Yes, expensive. 1/3 were for me, 2/3 were ordered by someone else
I combined the purchase with. So my part was around $13k, that was fine 
with me.

They do perform well and stay alike, but fragile, tricky to make into
packs and once damaged won't perform well (I guess this applies to any 
cells). NOt as powerful as A123, but gravimetric energy contents, so you 
go farther for the same battery weight. The power/energy balance is 
about ideal for Kokam's - somewhere between A123 and Thundersky's.

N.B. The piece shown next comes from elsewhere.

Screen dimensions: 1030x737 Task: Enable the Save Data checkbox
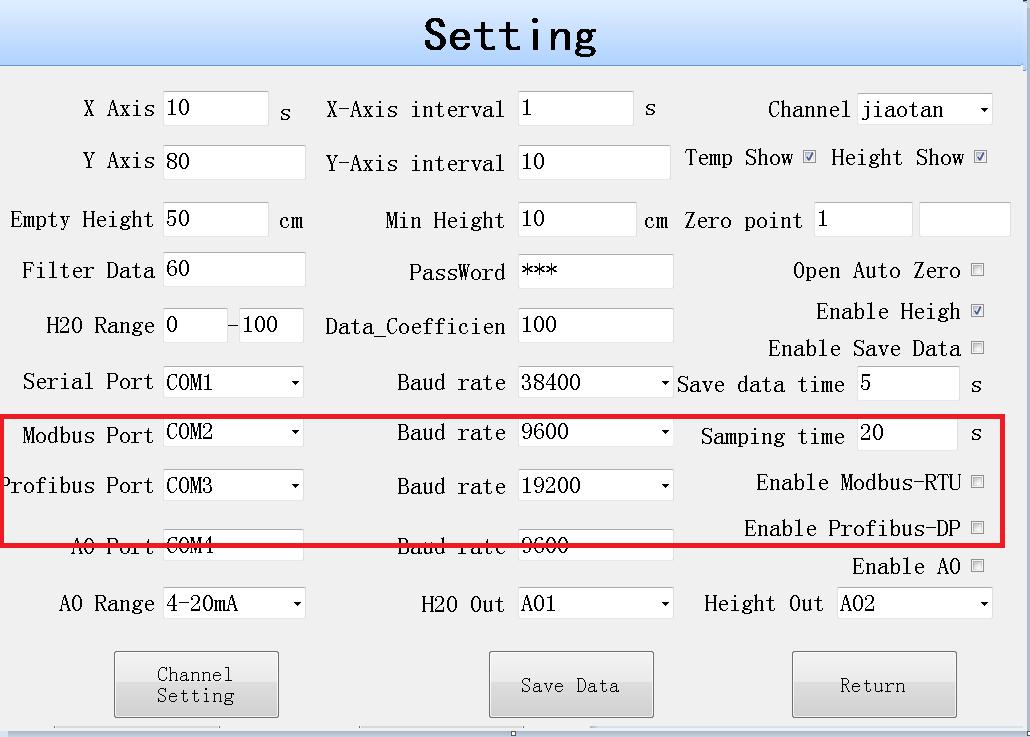(x=978, y=348)
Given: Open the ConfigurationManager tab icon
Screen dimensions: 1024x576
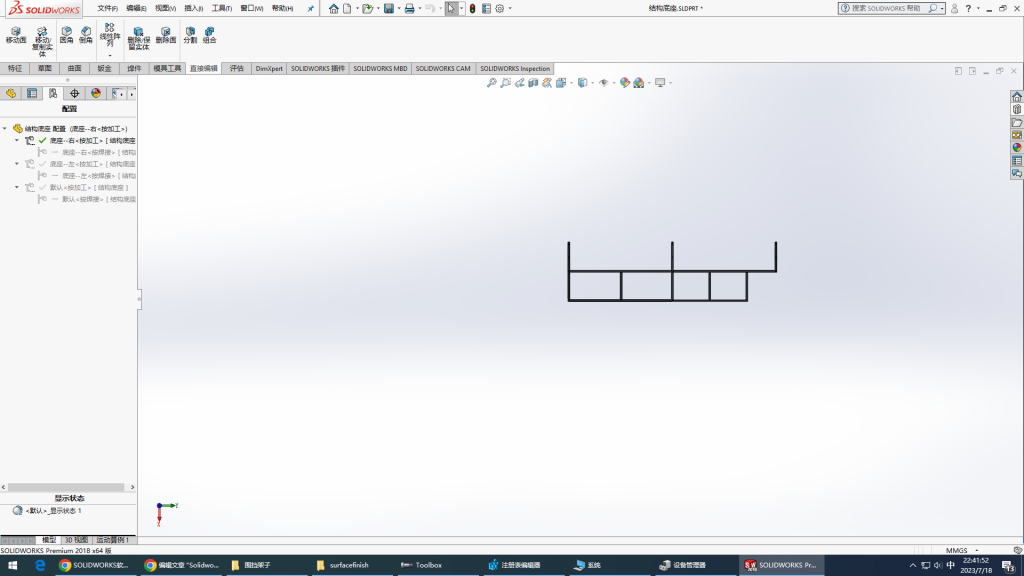Looking at the screenshot, I should click(53, 93).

I did limited testing on the bench (mostly BMS testing rather than cells 
themselves testing), but never had them installed in a vehicle, so
can't tell.

Because I lost quite a few due to this mistake in assembly, I have only 
~60 left out of 96 I bought, so not enough to make a pack, and I can't 
buy now more. Because competition
from many others now, Kokam has to lower prices so I can make up my loss
and get 36 more cells to replace NiMH pack in ACRX, then I'll have real 
world data. But Cliff Rassweiler from ProEV has lots of test data for
70Ah ones, so may share his experience. John Wayland will soon have test
data as well. Unilke these guys I don't get sponsorships as my vehicle 
is not as visible or promotional, so I got to pay for everything out of 
my pocket, therefore can't tell how soon I will have real test data 
available.

Victor

--
'91 ACRX - something different
'01 in-AUDI-ble - handsome car with 0.4MW AC drive - work in progress

Roger Heuckeroth wrote:
> Wow! $43k worth of cells!
> 
> Sent from my iPhone
> 
>


> Victor Tikhonov <[email protected]> wrote:
> >
> 
> 
> ...


----------



## EVDL List (Jul 27, 2007)

> Victor Tikhonov wrote:
> > They do perform well and stay alike, but fragile, tricky to make into
> > packs and once damaged won't perform well (I guess this applies to any
> 
> ...


----------



## EVDL List (Jul 27, 2007)

Maybe put som thin foam tap along the edges. That's what my cells com 
with.

Sent from my iPhone



> Rick Beebe <[email protected]> wrote:
> 
> > Victor Tikhonov wrote:
> >> They do perform well and stay alike, but fragile, tricky to make into
> ...


----------